• _Consegne_:
(a) Nel testo sulla plastica nei mari, chi ha coniato il termine «microplastiche» e in quale anno?
(b) Scrivi il seguito del testo sulla plastica nei mari, ripartendo dalla sua ultima frase.

• _Testo proposto_:
-=-=-

Il lungo viaggio della plastica nei mari
Il termine microplastiche fu coniato nel 2004 dal biologo marino Richard Thompson per descrivere minuscole particelle di plastica – inferiori ai 5 millimetri – inizialmente trovate sulle spiagge del Regno Unito. Da allora, la loro diffusione si è rivelata ubiquitaria: si trovano nei fondali oceanici, nella neve polare, nel ghiaccio antartico, nell’acqua potabile, nel sale da cucina e persino nella birra.
La colpa? La produzione umana. A partire dagli anni Cinquanta, la produzione globale di plastica è passata da 2 a oltre 350 megatonnellate annue (dati del 2017), con un conseguente aumento dei rifiuti. Una volta dispersi nell’ambiente, questi frammenti si degradano molto lentamente, dando vita alle famigerate microplastiche. Ed è qui che inizia il vero problema: il loro impatto su fauna marina, ecosistemi e – potenzialmente – sulla salute umana.

-=-=-

• _Dati forniti_:

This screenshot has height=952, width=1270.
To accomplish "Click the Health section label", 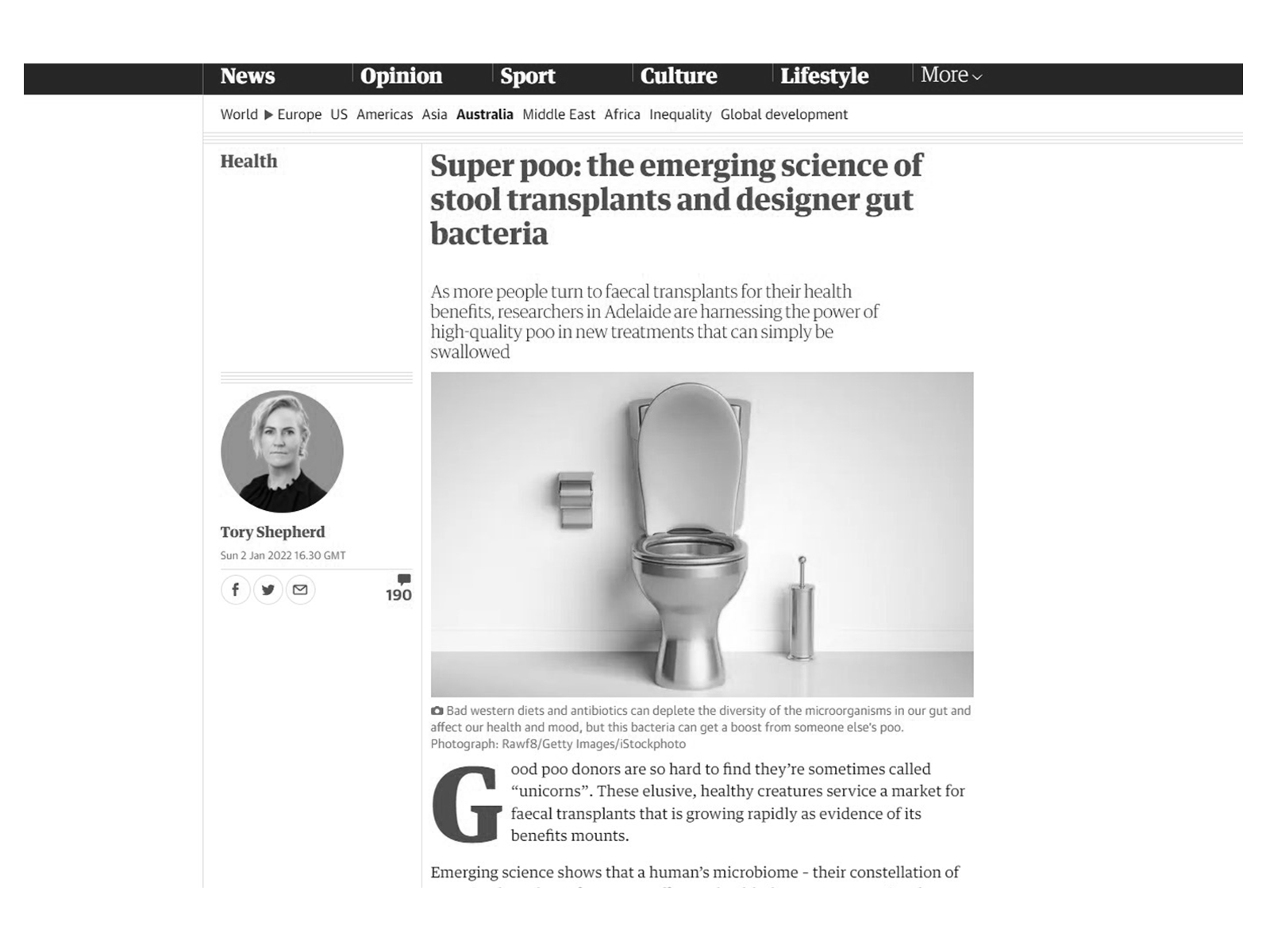I will (249, 161).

-=-=-

• _Risposte_:
(a) Il biologo marino Richard Thompson, nel 2004.

(b)
Plastica con batteri: un invito a cena per le ostriche
Molti studi sulle microplastiche si basano su sfere di plastica “pulite”, che però non rappresentano lo scenario reale dei mari. In natura, queste particelle vengono rapidamente colonizzate da batteri che formano uno strato superficiale, noto come biofilm. Per verificare quanto ciò influisca sul comportamento alimentare degli organismi marini, i ricercatori di Portsmouth hanno condotto un esperimento su ostriche europee (Ostrea edulis), esponendole sia a microplastiche sterili sia a microplastiche ricoperte da biofilm di Escherichia coli.
I risultati parlano chiaro: le ostriche ingerivano dieci volte più plastica quando questa era “contaminata” dai batteri. Secondo gli autori, ciò rende questi frammenti più simili al cibo naturale, aumentando le probabilità che vengano ingeriti.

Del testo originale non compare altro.